Need help with your JSON?
Try our JSON Formatter tool to automatically identify and fix syntax errors in your JSON. JSON Formatter tool
Chunking Strategies for Large JSON Processing
Need a practical JSON chunking strategy for large files? The safe answer is: chunk by complete JSON values, not by arbitrary byte counts. If you have one huge JSON array or object, use a streaming parser. If you control the format, prefer NDJSON so each line can be parsed independently. What you should not do is read 1 MB at a time and call JSON.parse() on every raw chunk.
Large JSON usually fails for memory reasons long before it fails for disk size. JSON.parse() needs the entire JSON text as one complete string, and the resulting in-memory object can be much larger than the source file. That is why multi-GB exports, logs, and API responses need an incremental strategy.
Quick Decision Guide
One huge array or object
Use a streaming parser that emits tokens or complete items from the structure without materializing the whole document.
You control the format
Emit NDJSON or JSON Lines so you can read one line, parse one record, and move on.
Streaming over HTTP
Read the response body as a stream, decode incrementally, and only parse complete records that you have fully assembled.
What Counts as a Safe JSON Chunk?
This is the part many “large data JSON chunking” guides skip. A chunk is only safe to parse when it is a complete JSON value.
- One full line in an NDJSON file is a safe chunk because that line is already a complete JSON object or value.
- One object emitted by a streaming parser from a root array is a safe chunk because the parser already tracked braces, strings, escapes, and nesting for you.
- A random byte slice like “the next 1 MB of text” is not a safe chunk because it may end in the middle of a string, escape sequence, or nested object.
If you searched for a JSON chunking method, that is the core rule: split on record boundaries, not storage boundaries.
Why Standard JSON.parse() Breaks Down
JSON.parse() is all-or-nothing. It expects one complete JSON document and only returns after it has built the result in memory.
Problematic Pattern
const raw = await readEntireFile("huge-export.json");
const data = JSON.parse(raw); // Requires the whole document in memory
for (const item of data) {
await processItem(item);
}This is fine for small or moderate payloads. It is a bad fit for giant arrays, long-running exports, and vendor dumps that exceed comfortable memory limits.
1. Use a Streaming Parser for Monolithic JSON
If the input is a single large array or object and you cannot change that format, a streaming parser is the right strategy. It reads incrementally and emits tokens or matched values as soon as they are complete.
In practice, this is the right choice for files shaped like [{...}, {...}, ...] where each array item can be processed independently.

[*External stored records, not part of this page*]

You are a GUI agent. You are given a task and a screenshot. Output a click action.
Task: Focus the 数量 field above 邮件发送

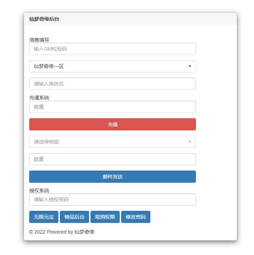(112, 159)
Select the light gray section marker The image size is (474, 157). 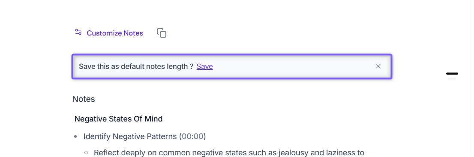452,79
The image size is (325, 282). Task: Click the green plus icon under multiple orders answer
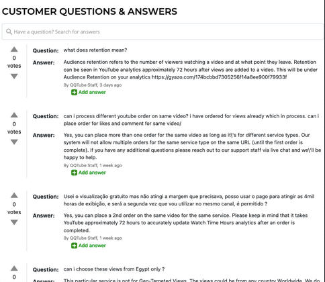pos(74,173)
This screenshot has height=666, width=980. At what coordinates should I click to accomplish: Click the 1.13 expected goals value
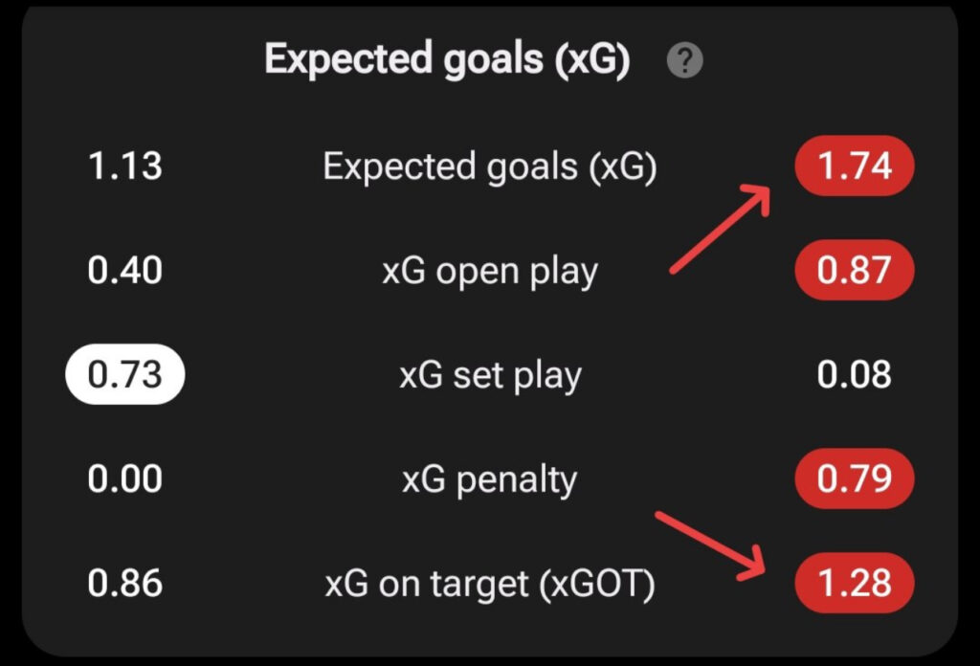coord(124,167)
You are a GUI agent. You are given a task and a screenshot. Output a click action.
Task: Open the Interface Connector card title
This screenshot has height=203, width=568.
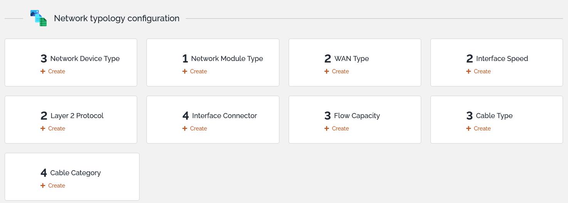(x=225, y=116)
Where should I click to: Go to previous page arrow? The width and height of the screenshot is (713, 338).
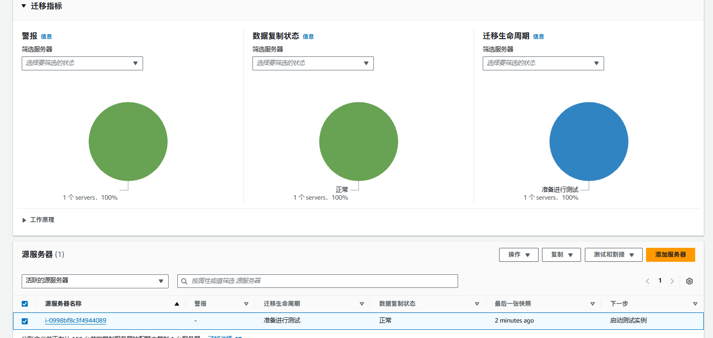[x=647, y=281]
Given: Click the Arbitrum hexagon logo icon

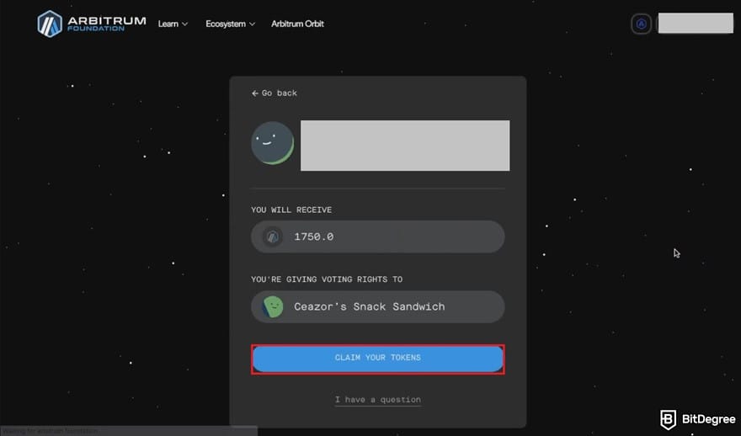Looking at the screenshot, I should [x=50, y=24].
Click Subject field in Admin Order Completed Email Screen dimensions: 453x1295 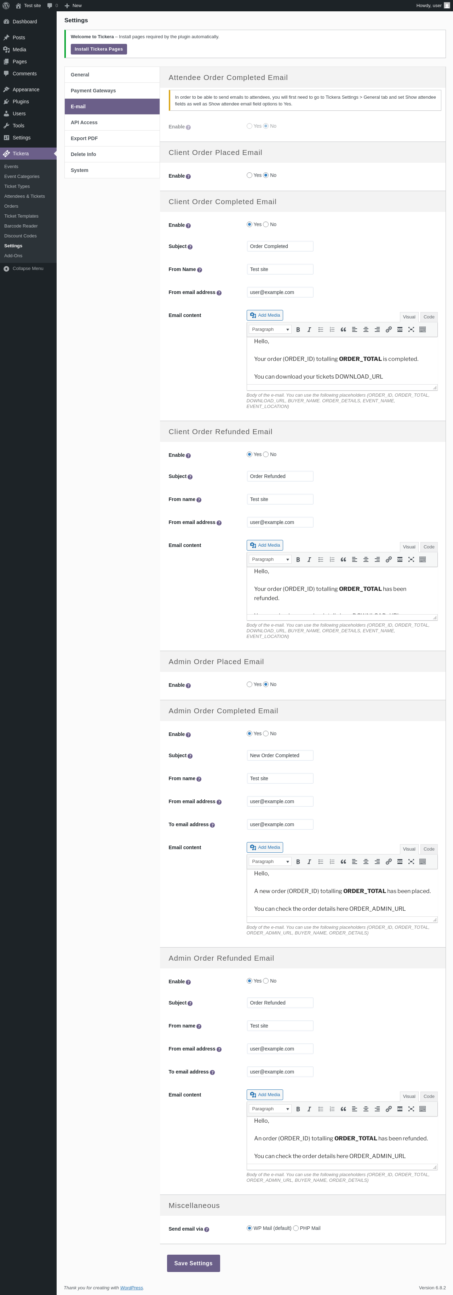pyautogui.click(x=280, y=756)
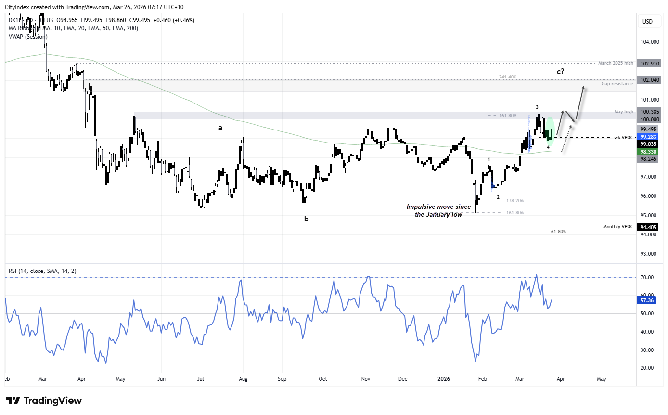The width and height of the screenshot is (668, 415).
Task: Click the blue 99.283 last price tag
Action: pos(649,137)
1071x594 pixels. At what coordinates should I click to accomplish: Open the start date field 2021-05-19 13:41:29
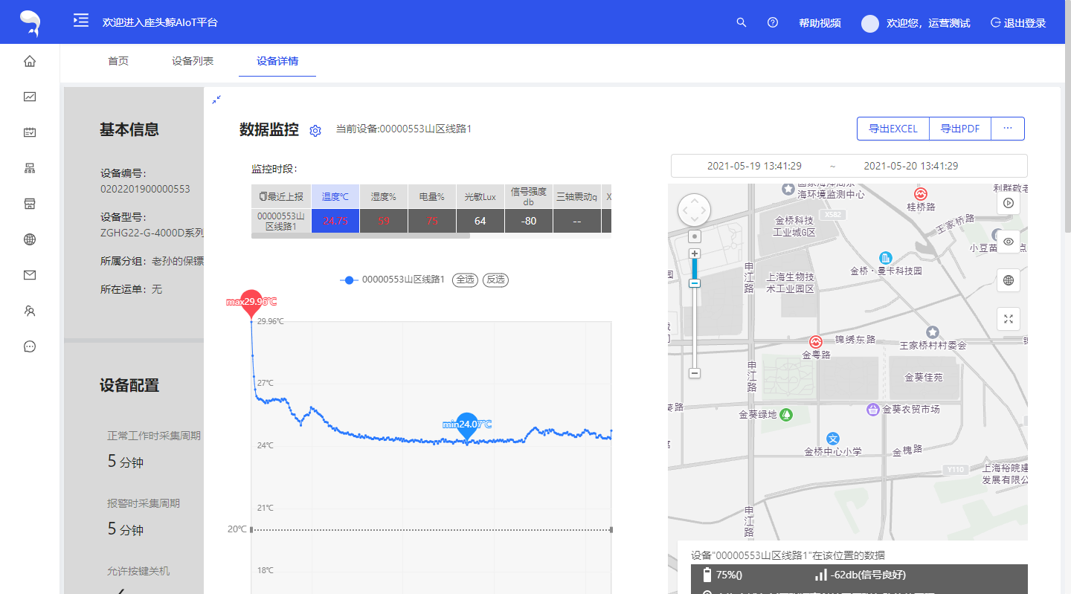(x=754, y=166)
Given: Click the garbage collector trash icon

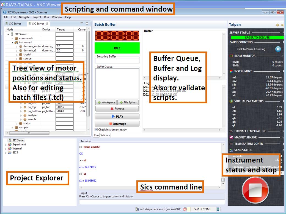Looking at the screenshot, I should 218,209.
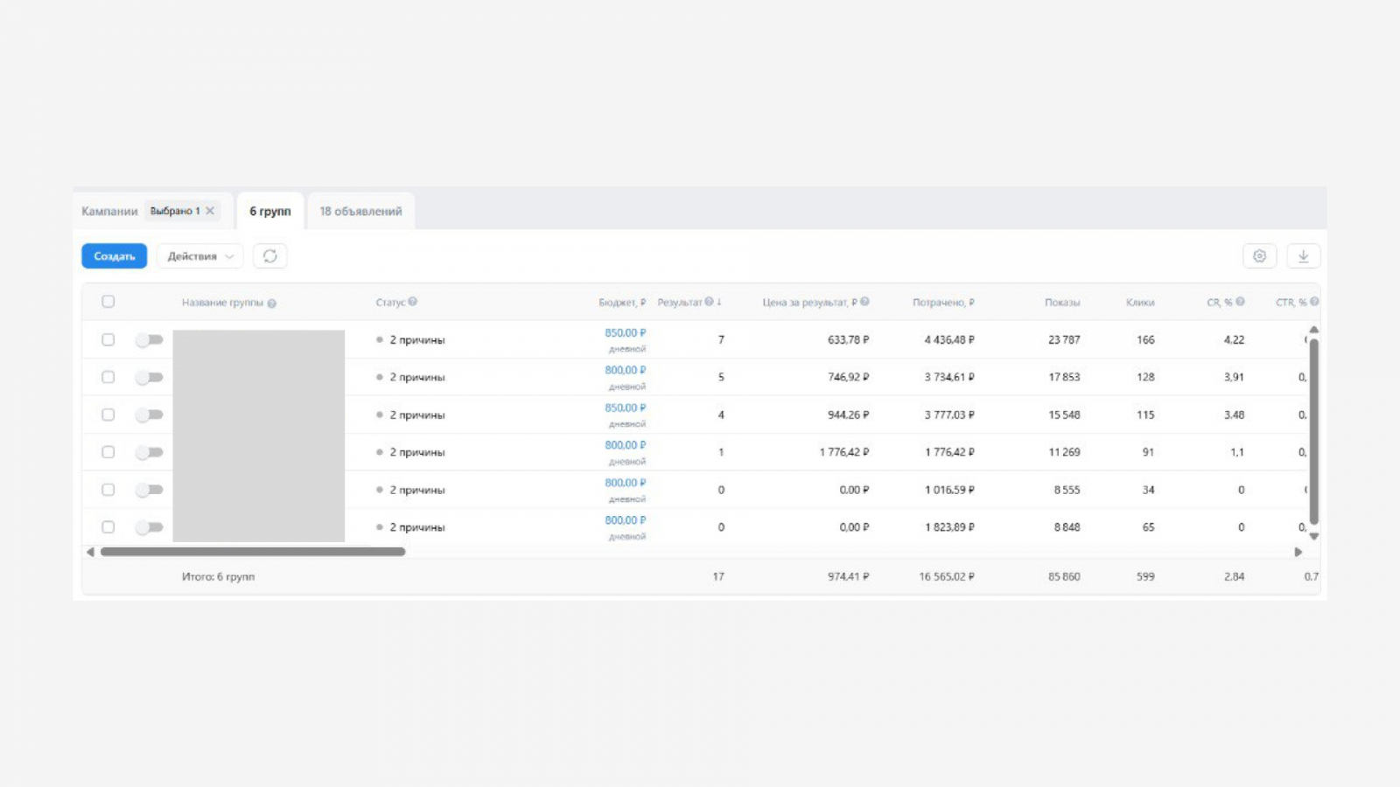Click the download arrow icon
The image size is (1400, 787).
pyautogui.click(x=1303, y=256)
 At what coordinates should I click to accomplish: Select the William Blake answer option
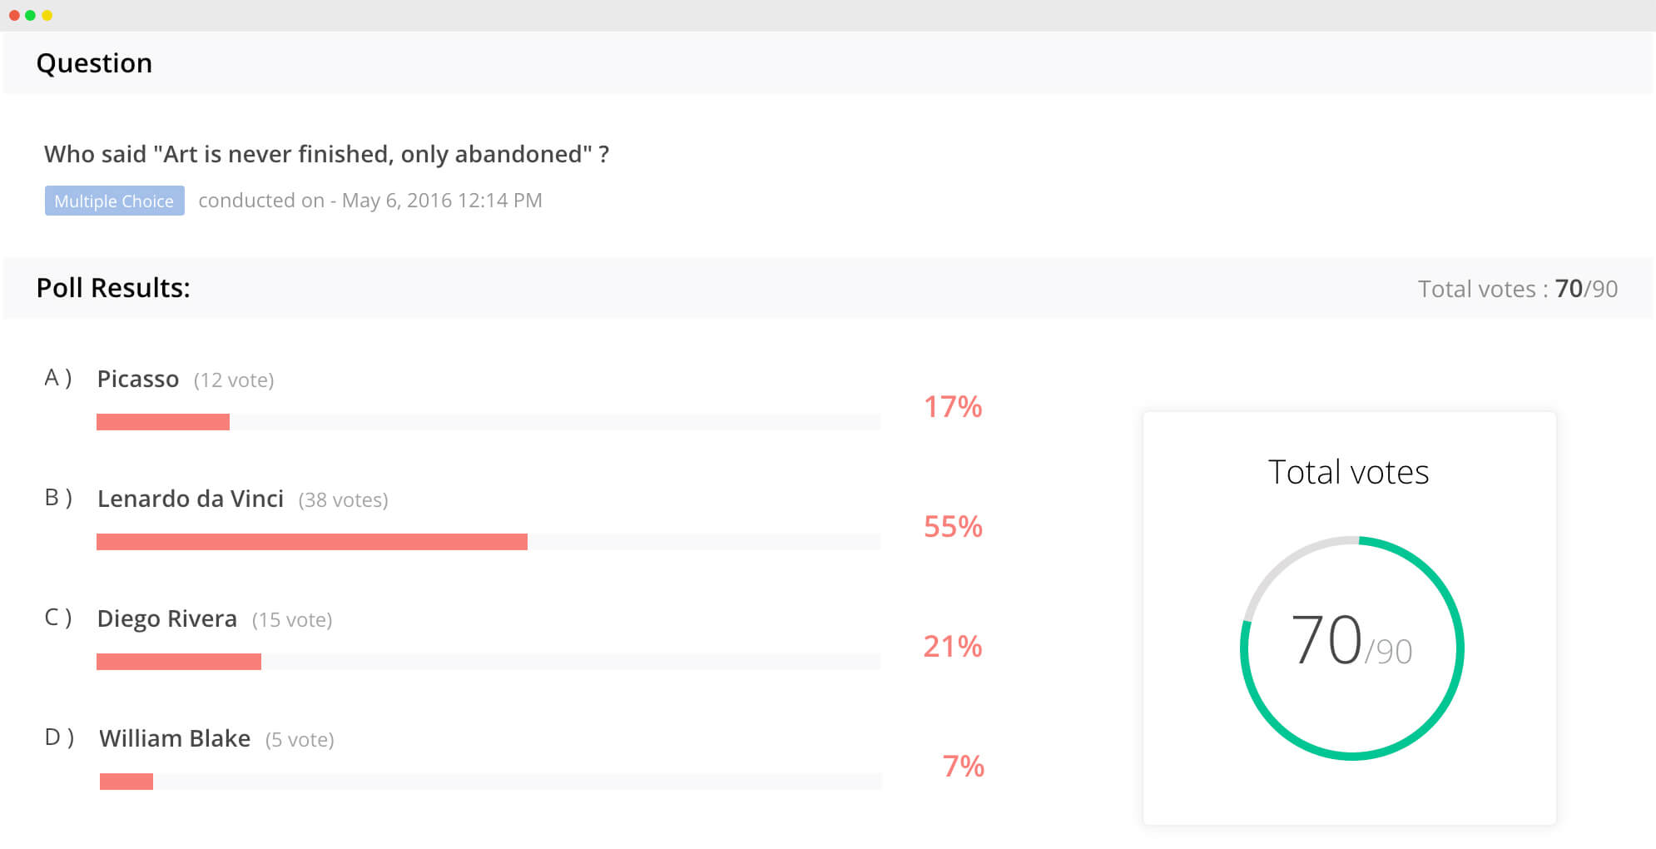click(175, 739)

Good streaming parsers can also ignore branches you do not care about, which is valuable when only one nested path matters.
Conceptual Streaming Example
This is intentionally library-agnostic. Parser APIs differ, but the processing pattern stays the same.
import { createReadStream } from "node:fs";
// import { createArrayItemStream } from "your-streaming-parser";
async function processHugeArray(filePath: string) {
const input = createReadStream(filePath);
const items = createArrayItemStream(input); // Emits one root-array item at a time
let processed = 0;
for await (const item of items) {
await processItem(item);
processed++;
}
console.log(`Processed ${processed} items`);
}The important part is not the exact library. It is that the parser, not your code, keeps track of nesting, quotes, escapes, and chunk boundaries.
2. Prefer NDJSON When You Can Control the Format
If you own the producer, NDJSON is usually the simplest and most reliable chunking strategy. Each line is a complete JSON value, so line-by-line processing becomes trivial.
Example NDJSON
{"id":1,"name":"Alice"}
{"id":2,"name":"Bob"}
{"id":3,"name":"Charlie"}This is why NDJSON is common for logs, exports, queue payloads, and large ingestion pipelines: one bad line can be isolated without invalidating an entire multi-GB document.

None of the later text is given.